Monday, April 30, 2018

Charging Capital Equipment Direct to Contracts

Contractors have been known to include the cost of capital equipment (or the unamortized value of capital equipment) in contract pricing proposals and incurred cost proposals. There may well be situations where this would be appropriate. Those situations are rare however and contract auditors have been instructed to question the cost of capital items except for:

  1. Approved special tooling and test equipment that falls within the narrow definition of FAR 31.205-40, Special Tooling and Test Equipment., 
  2. Specific contract authorization.

While there may be other situations where it would be appropriate to expense the cost of capital equipment directly to a contract, it would probably be a tough sell to the contracting officer, especially after the incurrence of the cost. Should such situations arise, we highly recommend that contractors pursue advance agreements with the contract officer to forestall future disagreements.

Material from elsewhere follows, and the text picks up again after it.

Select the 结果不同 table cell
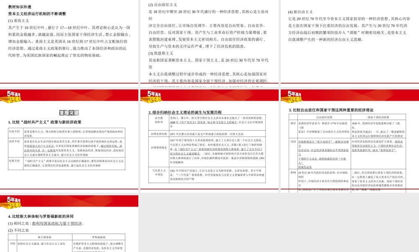Screen dimensions: 419x252 (x=13, y=160)
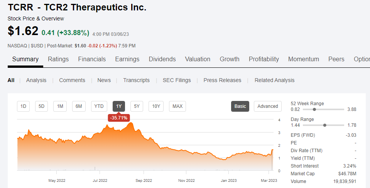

There is certainly financial incentives for contractors to "hide" the cost of capital items in materials, purchased parts, or supplies or elsewhere. If you can get the Government to pay for it under a contract, its free to use on other work once the Government contract ends (or even during performance of that contract). Please don't be tempted to try it. Contract auditors (e.g. Auditors of the Defense Contract Audit Agency) are trained to look for those types of transactions and if discovered, could and probably would result in a "suspected irregular conduct" referral to one of the many Government criminal investigative agencies.